● **WHAT IS BEING ASKED**:
Leaving out every picture, please repeat exactly the line that contains "Where should I click to: Select Faculty" and each line after it through the final line below.

(Records contained in a dataset)
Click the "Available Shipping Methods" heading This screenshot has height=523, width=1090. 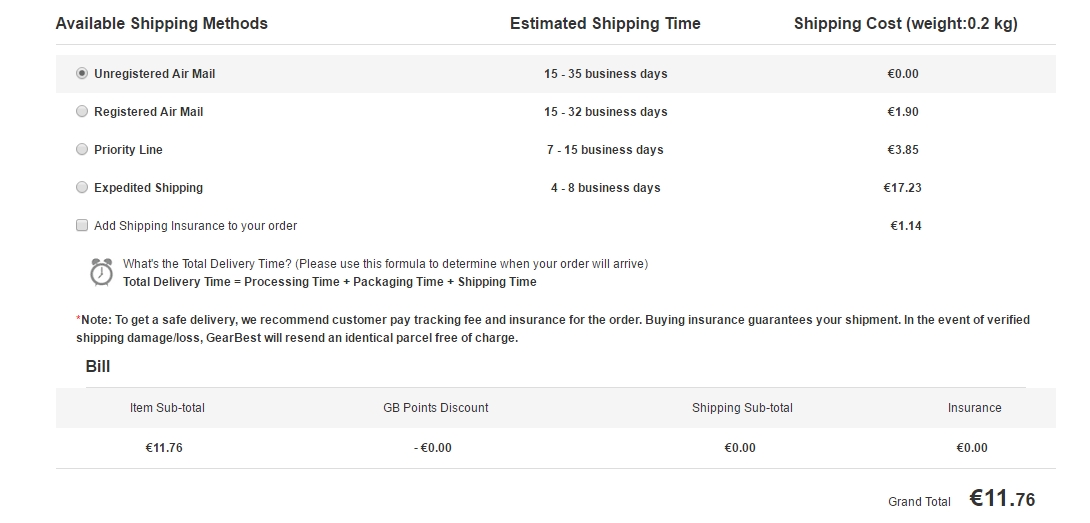click(162, 23)
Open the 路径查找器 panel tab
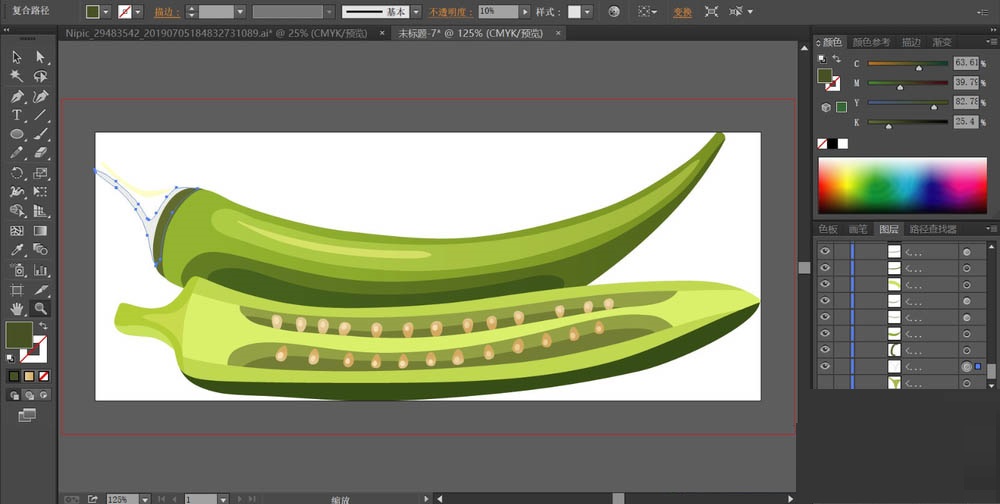 (x=931, y=229)
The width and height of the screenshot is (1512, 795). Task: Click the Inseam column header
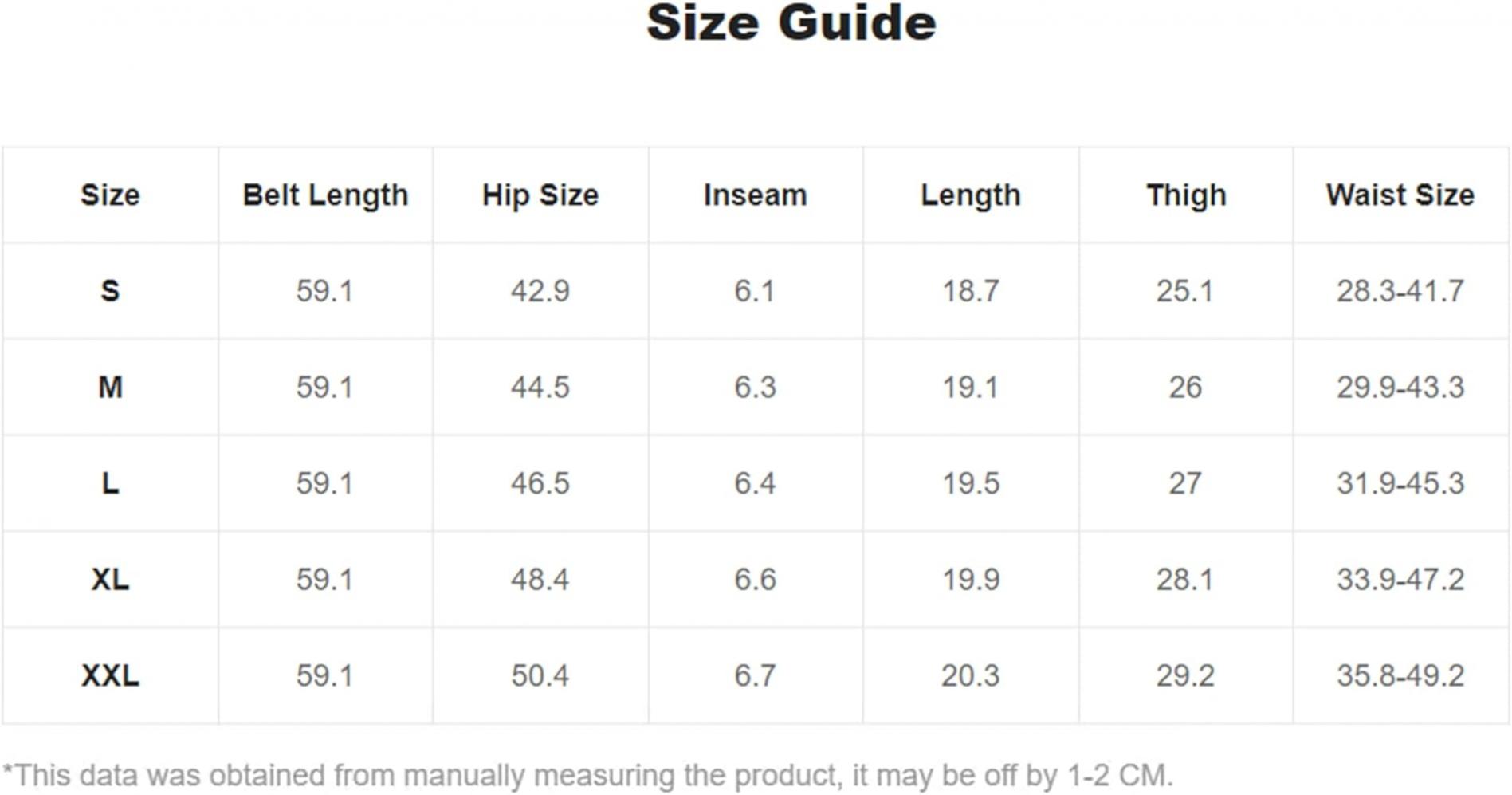pyautogui.click(x=755, y=195)
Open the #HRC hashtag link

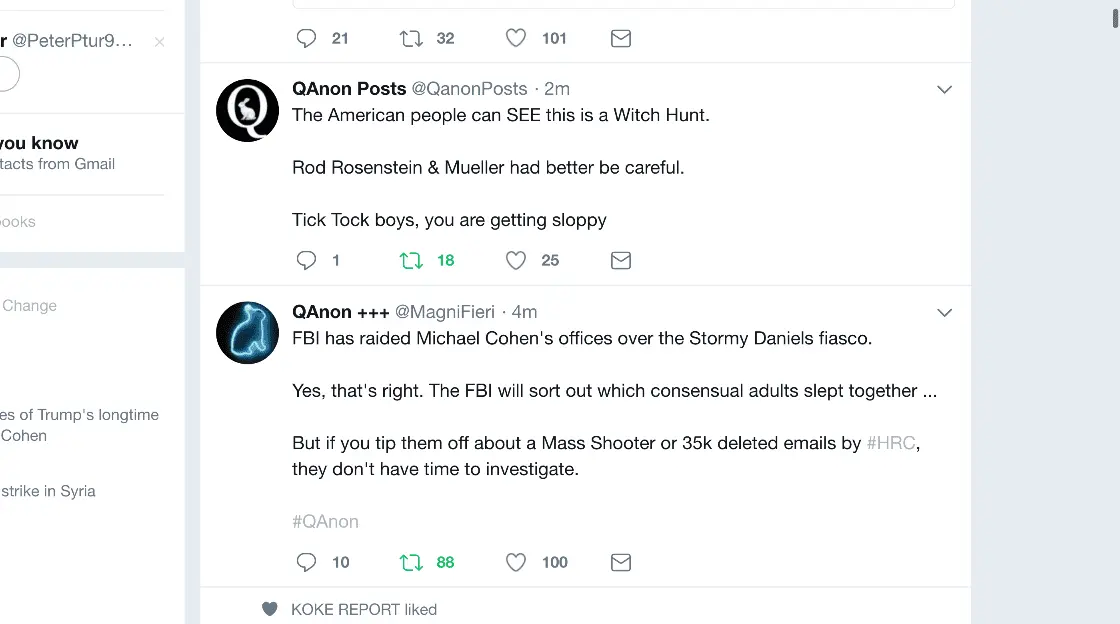[891, 443]
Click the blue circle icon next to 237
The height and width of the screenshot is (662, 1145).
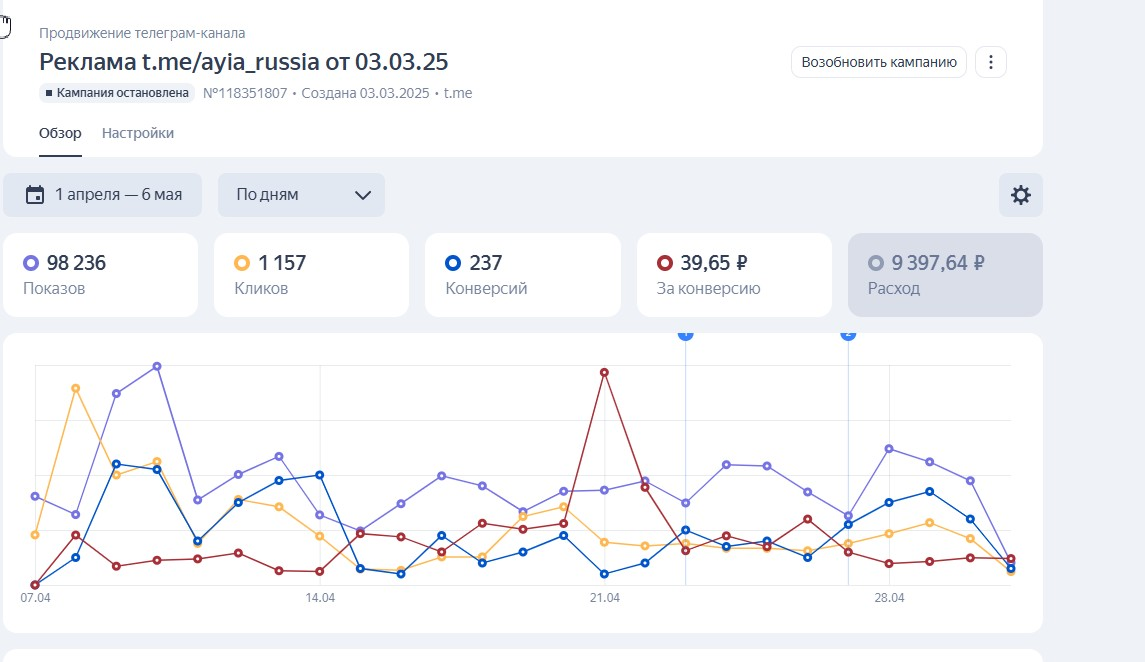453,263
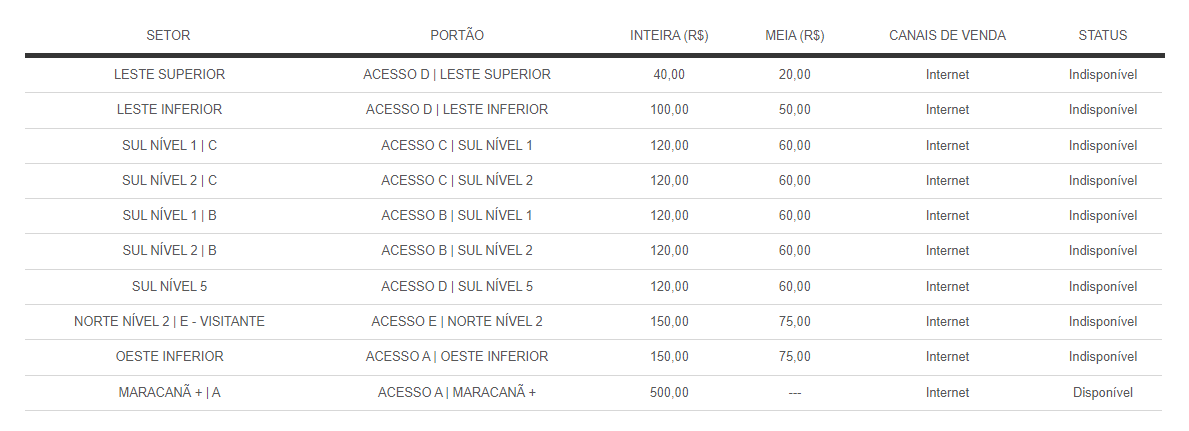Viewport: 1189px width, 431px height.
Task: Select the LESTE INFERIOR sector cell
Action: coord(169,109)
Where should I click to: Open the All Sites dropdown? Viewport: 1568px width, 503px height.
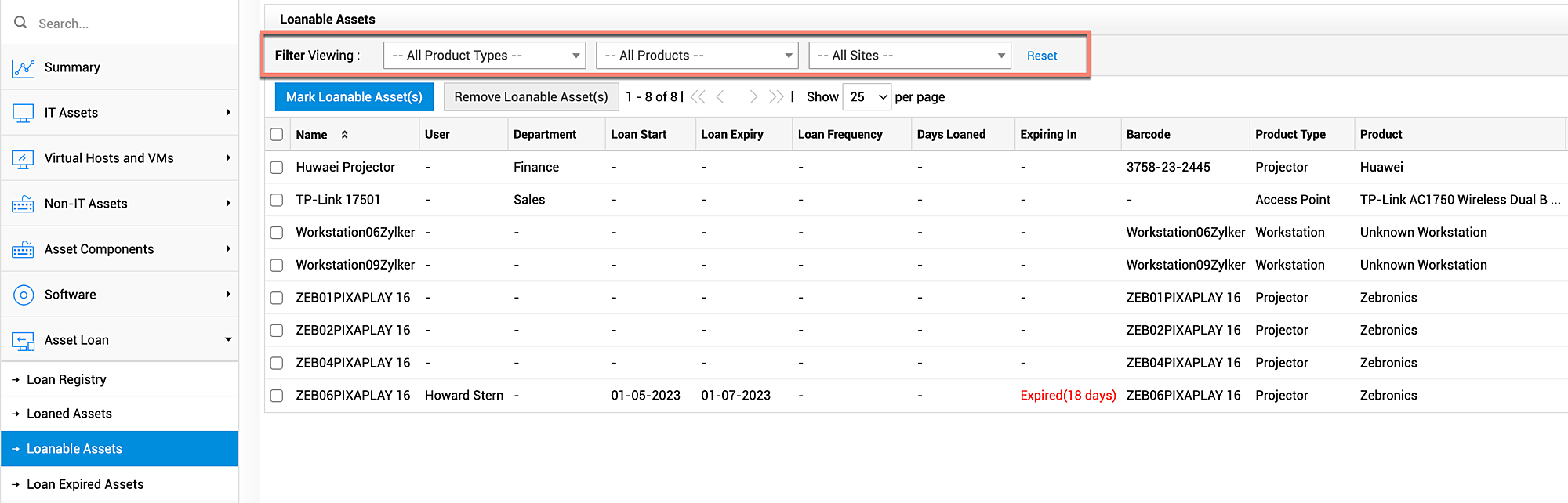[909, 56]
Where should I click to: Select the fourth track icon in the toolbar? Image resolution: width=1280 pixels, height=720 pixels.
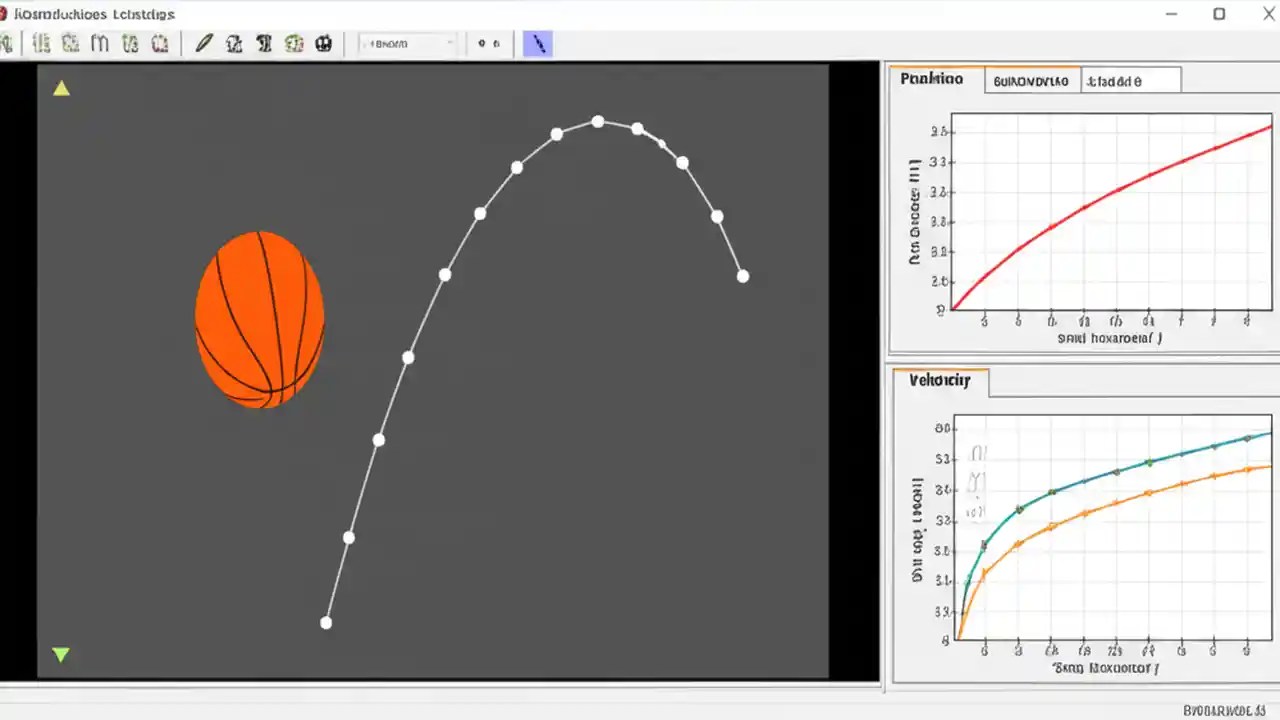click(130, 43)
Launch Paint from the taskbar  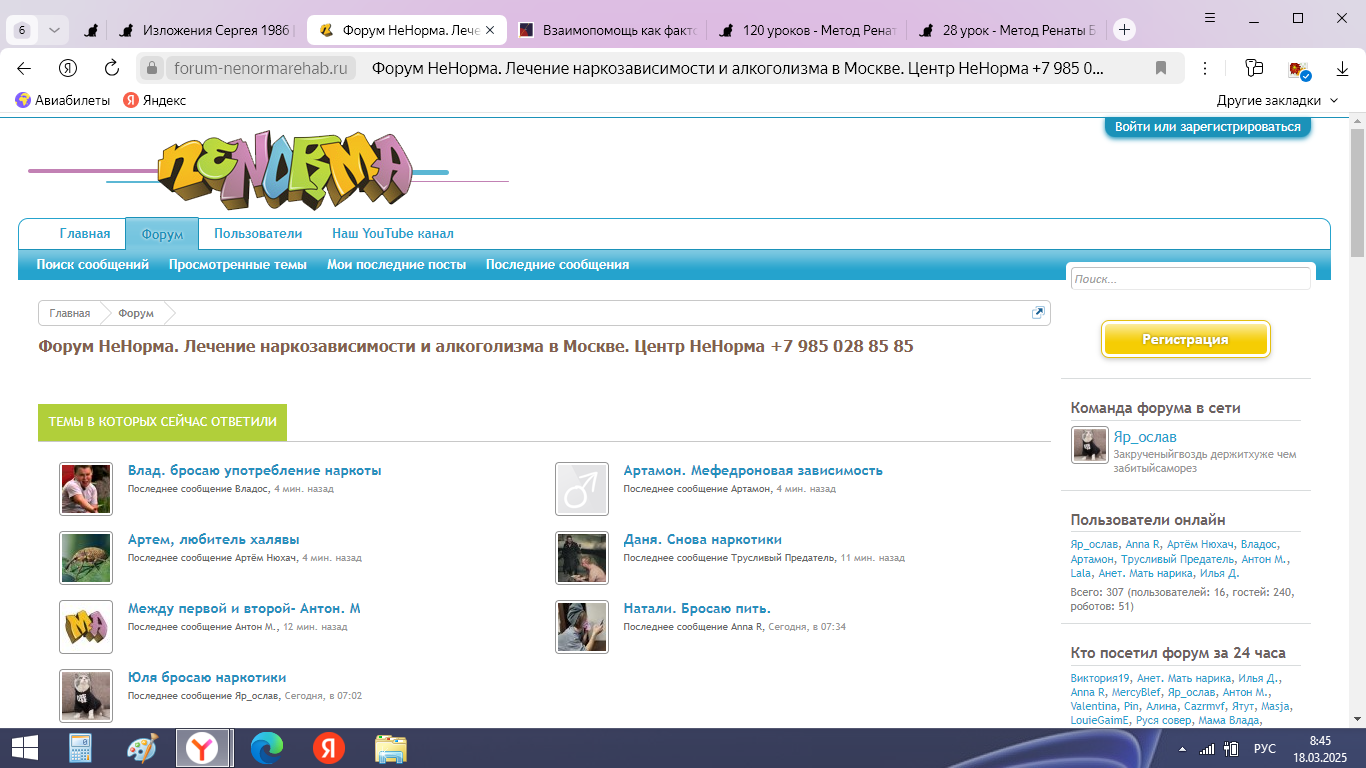143,748

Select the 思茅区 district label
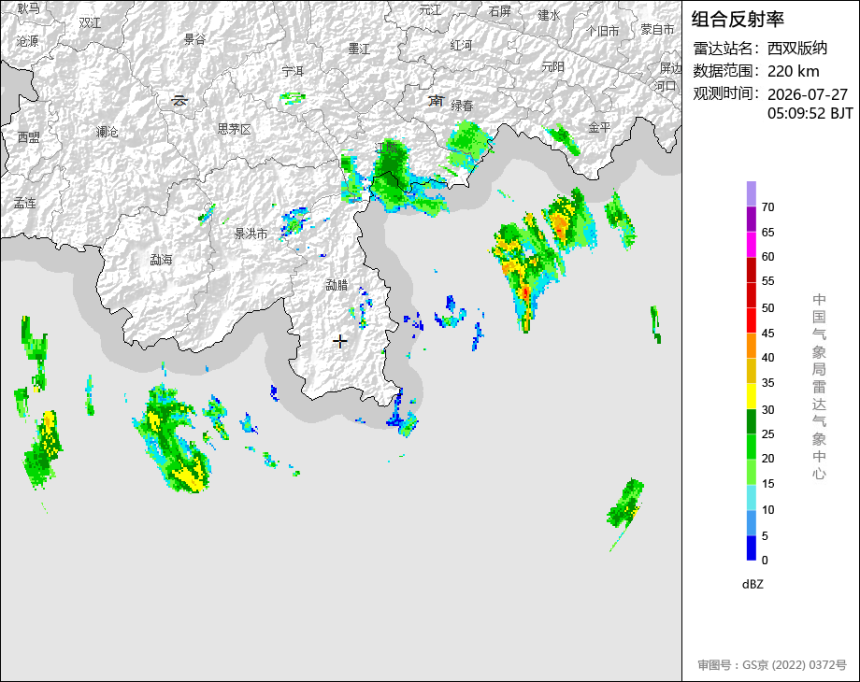(x=234, y=129)
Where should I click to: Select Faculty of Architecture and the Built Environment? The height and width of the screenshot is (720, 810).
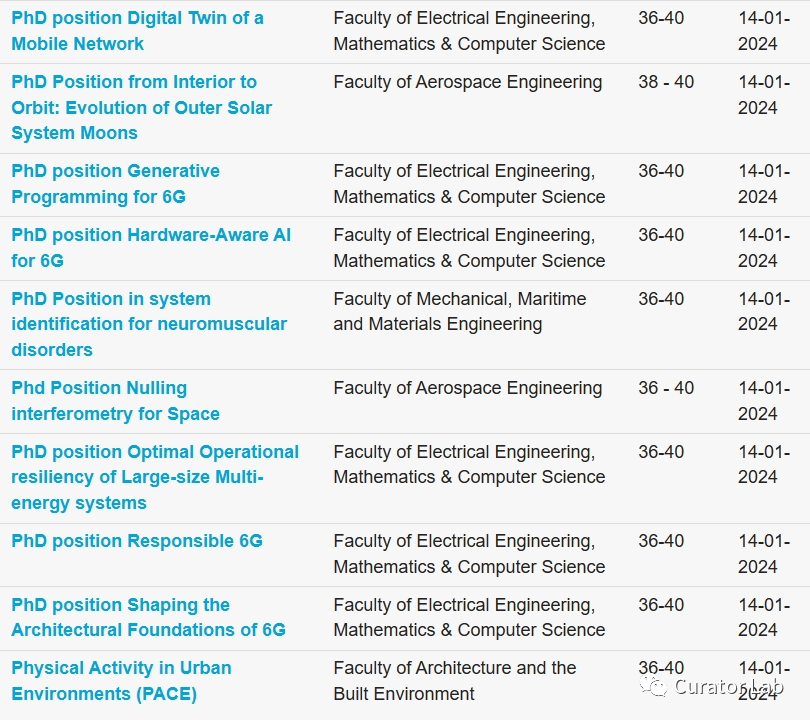coord(455,681)
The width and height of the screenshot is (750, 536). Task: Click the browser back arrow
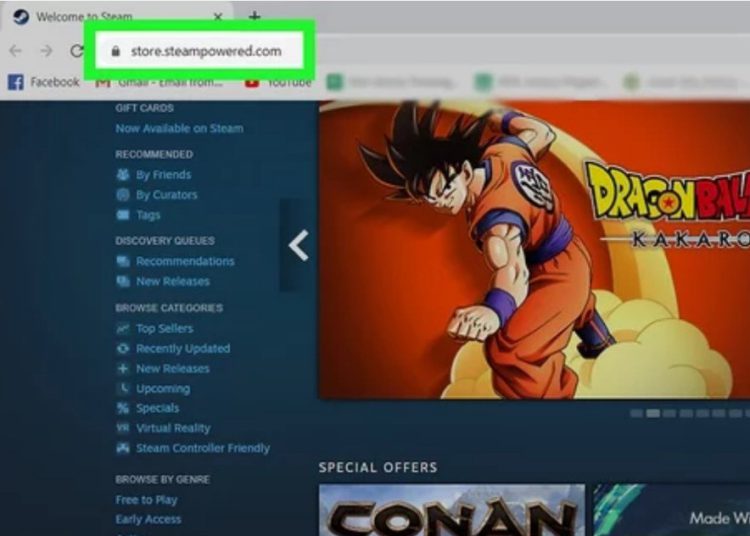pos(16,50)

● **WRITTEN SOLUTION**:
Where should I click to: Select Faculty of Architecture and the Built Environment? The height and width of the screenshot is (720, 810).
coord(455,681)
The width and height of the screenshot is (750, 536). Task: Click the browser back arrow
pos(16,50)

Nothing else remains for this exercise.